Why does a piece of chalk produce a squeal if you hold it incorrectly. What determines the pitch you hear?
Asked by: dr. grey
The squeal is produced as a result of the piece of chalk skipping along the blackboard.
piece of chalk is positioned in the angle in which the noise is produced, given an equal and
constant amount of pressure applied by the hand at certain points along the chalk, the chalk
'vibrates' thereby causing the chalk piece to bounce along the blackboard. Taking into
consideration the facts that the angle, the pressure and the application points remain constant,
the squeal is constant. It this could be practiced, the noise would be constant and fluid.
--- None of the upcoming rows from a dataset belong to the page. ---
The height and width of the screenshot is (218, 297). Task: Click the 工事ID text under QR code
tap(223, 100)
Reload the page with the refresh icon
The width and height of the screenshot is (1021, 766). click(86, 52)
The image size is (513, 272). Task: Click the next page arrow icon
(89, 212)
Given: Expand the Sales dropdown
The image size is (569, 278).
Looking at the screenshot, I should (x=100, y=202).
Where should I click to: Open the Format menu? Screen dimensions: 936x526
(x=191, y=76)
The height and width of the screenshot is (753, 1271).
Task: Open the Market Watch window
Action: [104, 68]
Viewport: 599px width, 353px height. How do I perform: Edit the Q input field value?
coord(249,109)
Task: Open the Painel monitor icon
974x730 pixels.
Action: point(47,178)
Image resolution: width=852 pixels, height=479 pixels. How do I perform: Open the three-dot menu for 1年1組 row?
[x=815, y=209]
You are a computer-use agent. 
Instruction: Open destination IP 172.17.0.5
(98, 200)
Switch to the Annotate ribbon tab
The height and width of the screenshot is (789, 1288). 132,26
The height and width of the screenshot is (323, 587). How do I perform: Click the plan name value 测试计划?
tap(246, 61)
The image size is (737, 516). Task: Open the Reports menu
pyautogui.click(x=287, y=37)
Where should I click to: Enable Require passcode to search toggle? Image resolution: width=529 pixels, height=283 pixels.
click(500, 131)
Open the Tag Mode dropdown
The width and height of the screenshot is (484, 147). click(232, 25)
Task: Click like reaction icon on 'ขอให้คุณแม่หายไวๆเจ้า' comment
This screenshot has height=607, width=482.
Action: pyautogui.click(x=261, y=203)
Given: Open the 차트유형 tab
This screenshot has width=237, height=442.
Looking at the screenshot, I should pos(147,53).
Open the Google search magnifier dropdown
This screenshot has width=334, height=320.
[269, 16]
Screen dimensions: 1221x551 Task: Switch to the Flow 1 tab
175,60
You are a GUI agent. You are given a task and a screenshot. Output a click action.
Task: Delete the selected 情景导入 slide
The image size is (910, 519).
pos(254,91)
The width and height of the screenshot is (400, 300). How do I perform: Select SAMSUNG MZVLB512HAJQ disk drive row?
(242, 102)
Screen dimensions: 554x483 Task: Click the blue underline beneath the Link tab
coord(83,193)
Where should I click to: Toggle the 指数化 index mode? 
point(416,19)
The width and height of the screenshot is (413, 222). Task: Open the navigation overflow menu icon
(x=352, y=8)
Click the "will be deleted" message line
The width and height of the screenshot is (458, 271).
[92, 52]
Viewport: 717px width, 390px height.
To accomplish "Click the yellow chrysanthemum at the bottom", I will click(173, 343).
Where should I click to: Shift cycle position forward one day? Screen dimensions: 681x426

Rather, the noise is not constant and fluid because the angle, the pressure, or the application
point (specifically around a Z-axis) changes as the chalk is dragged along the board. This is a
normal motion considering that the application is the human hand that must change to conform the
the comfort level of the user rather than the comfort level of the chalk.
The pitch of the squeal
changes as a result of a change in the angle the chalk is dragged, the amount of pressure that is
applied, and/or the point(s) at which the pressure is applied. This can be proven by the fact that
if the chalk were place at a perpendicular (90 degree) angle to the blackboard, common to the
Z-axis, and given (for the sake of argument) 5 PSI of pressure, the chalk piece would skip along
the board at visible and measurable intervals. This assumes that the contact point for the chalk
is true to the board, and has not been altered from this position. As the chalk is varied from the
Z-axis (either favoring positive and/or negative X or Y values) the pitch of the chalk would
disappear until the point at which the new surface that contacts the board gains enough surface
area to which vibrations could start again. Obviously, given the apparent rigidity of the chalk
piece and assuming that malleiation is not an option, the pressure applied at the 90 degree angle
would be too much for the chalk's bending threshold and the piece would break. Therefore, if one
factor of the experiment is changed, the other two factors are automatically changed. Therefore,
the pitch that is produced will not resemble the original pitch produced.
A key factor in
determining why a certain pitch is or is not produced is based on the amount of surface area used
when running the test. A small surface area allows the chalk to be broken apart easily which
produces an extremely high audio wave inaudible to the human ear. Therefore, the contact point
varies with continual application. A large surface area, while able to make a noise, does not allow
for an audible noise based on the extremely low frequency of the audio wave produced. The SIN's
(or COS's wave, depending on how you look at it) peaks are so far apart that your ear cannot
process it. Therefore the contact point does not change rapidly. Theoretically, if the wide
surface area test is run long enough, an audio wave will be produced that can be heard.. In
conclusion, when one is holding the chalk 'incorrectly,' they are rather holding the chalk
perfectly, only now acutely aware of it.
Answered by: Bob Yarem, Normal person (I'm not a professor or anything)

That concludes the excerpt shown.